2 Data and evaluation of objective circulation methods

2.1 Data

The NECV dataset during 2000–2019 is from Huang and Cui (2022).

The precipitation data are derived from the hourly precipitation dataset of national surface automatic weather stations (AWSs) in the warm seasons (May–September) from 2000 to 2019 provided by the China Meteorological Administration (CMA). Strict quality controls, including climatological extremes, internal consistency, and temporal consistency, have been performed for the dataset (Ren et al., 2015). To avoid the impact of missing values, the AWS will be excluded if the rate of missing values exceeds 5%. Figure 1 shows the spatial distribution of 220 trusted national AWSs (black dots) in the NEC after the quality control of time continuity. Considering that there are only four trusted national AWSs in the HulunBuir region and all of them are distributed in the lower altitude region in the east of HulunBuir, they cannot represent the characteristics of precipitation of the whole region. Thus, all AWSs in HulunBuir are removed, and 216 AWSs in the NEC are finally selected for the following analysis.

FIGURE 1

FIGURE 1. Spatial distribution of AWSs in the NEC, superimposed with topographic height (units: m). The black dots denote the AWSs that pass quality control, and the red dots denote the AWSs that fail quality control.

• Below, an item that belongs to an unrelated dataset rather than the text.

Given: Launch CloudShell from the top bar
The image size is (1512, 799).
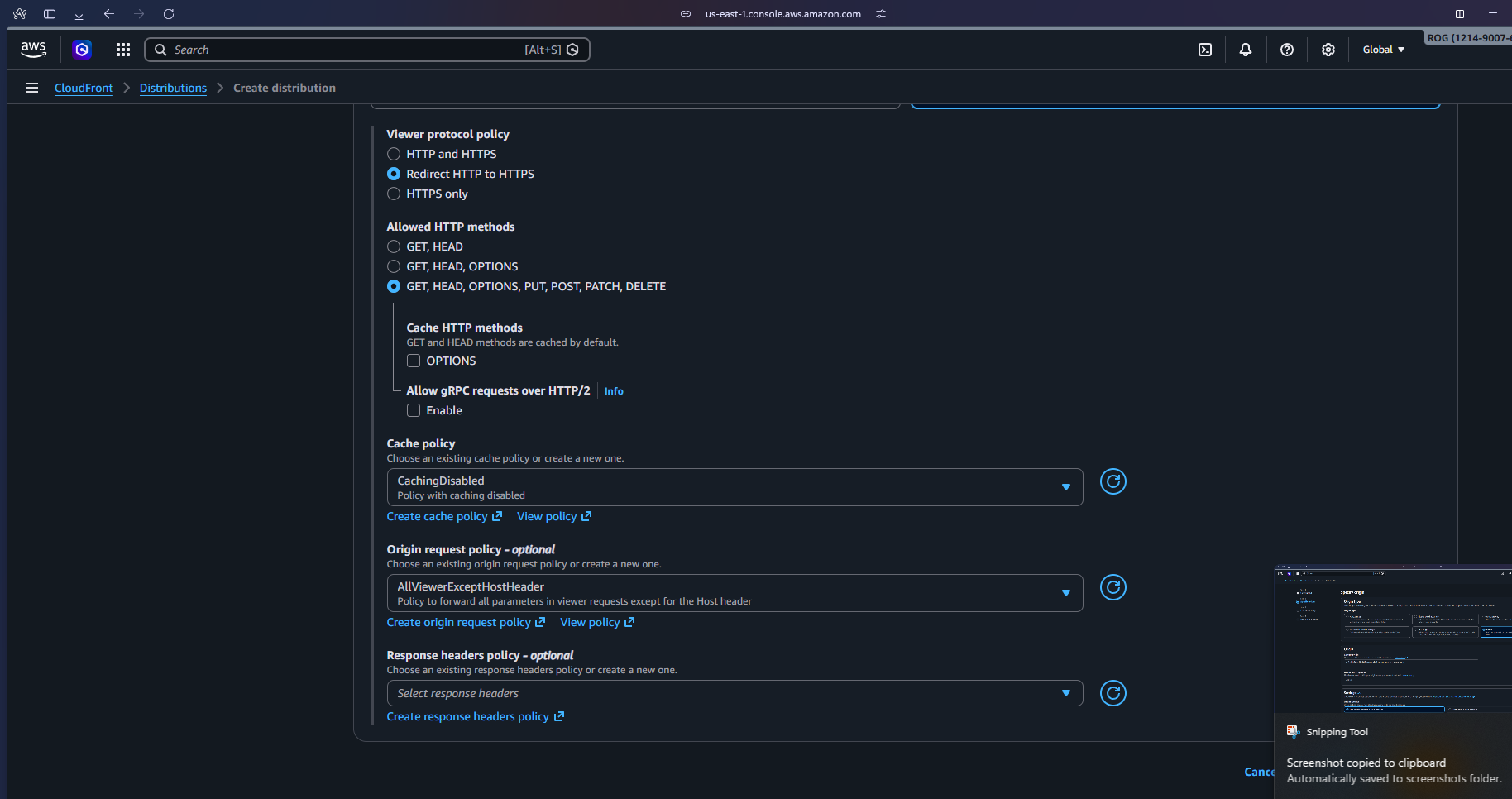Looking at the screenshot, I should 1205,50.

A rainstorm day is defined as a day in which the accumulated precipitation is greater than or equal to 50 mm from 0800 local standard time (LST, LST = UTC + 8 h) to 0800 LST of the next day for an AWS. A rainstorm day associated with NECVs is defined as a rainstorm day occurring during the influence period of NECVs. A total of 306 rainstorm days associated with NECVs are identified during the warm seasons of 2000–2019 for the study of objective circulation classification.

NCEP/NCAR reanalysis data (Kalnay et al., 1996) with a horizontal resolution of 2.5° × 2.5° from 1991 to 2020 are used for the objective classifications and subsequent synthetic analysis. The variables include geopotential height, wind, relative humidity, and specific humidity.

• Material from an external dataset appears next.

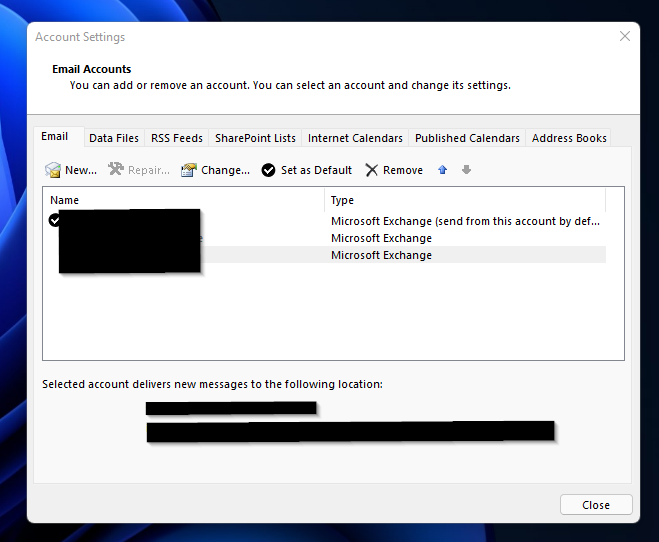This screenshot has width=659, height=542.
Task: Move account up with blue arrow
Action: coord(443,170)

2.2 The evaluation of objective circulation classification methods

Cost733class (Philipp et al., 2014) is a widely used classification software. There are five groups of objective classification methods in the Cost733class, including classifications based on principal component analysis (PCA), classifications using the leader algorithm (LDR), hierarchical cluster analysis (HCL), optimization algorithms (OPT), and random classifications (RAN). In this study, ten objective circulation classification methods are utilized and evaluated (Table 1).

TABLE 1

TABLE 1. Classification methods compared in this study.

PCA (or empirical orthogonal functions) aims to select principal components (PCs) by decomposition and then assign each case to a PC according to some rule. Both PCT (Huth, 1993) and PTT (Philipp, 2009) are in T-mode, but PCT uses oblique rotation while PTT uses orthogonal rotation.

Methods based on LDR can also be called “correlation-based” methods. The main idea is to find leader patterns by considering the number of elements that are similar to the potential leader pattern exceeding a certain threshold. In LND (Lund, 1963), at first, set Pearson correlation coefficient (r $>$ 0.7) to determine leader patterns, and then assign each case to the type of the most similar leader. KIR (Kirchhofer, 1974) is similar to LND but takes similarity in all parts of the map into account. And the threshold in KIR is usually 0.4.

HCL (Murtagh, 1985) is also a widespread classification method that first splits up all cases into two types according to some criterion. On a second hierarchy level, it splits up one of these types again into two types, and so on.

OPT works non-hierarchically and can be considered a standardized method. The aim of OPT is to minimize within-type variability and achieve optimal partitioning. CKM (Enke and Spekat, 1997) modifies the minimum distance to produce the seeds for k-means clustering. KMD (Kaufman and Rousseeuw, 1990) is similar to k-means, but it employs given data points as centers of the clusters. SOM (Michaelides et al., 2007) arranges types defined by their features (grid point values) in a structure where similar types are adjacent to each other (a map).

RAN (Philipp et al., 2014) randomly selects any arbitrary number as type number for each case and chooses the best result according to the explained cluster variance after 1,000 iterations. RAC (Philipp et al., 2014) is similar to RAN, except for any arbitrary case used as a centroid for each type. All the other cases are then assigned to these centroids by the minimum Euclidean distance.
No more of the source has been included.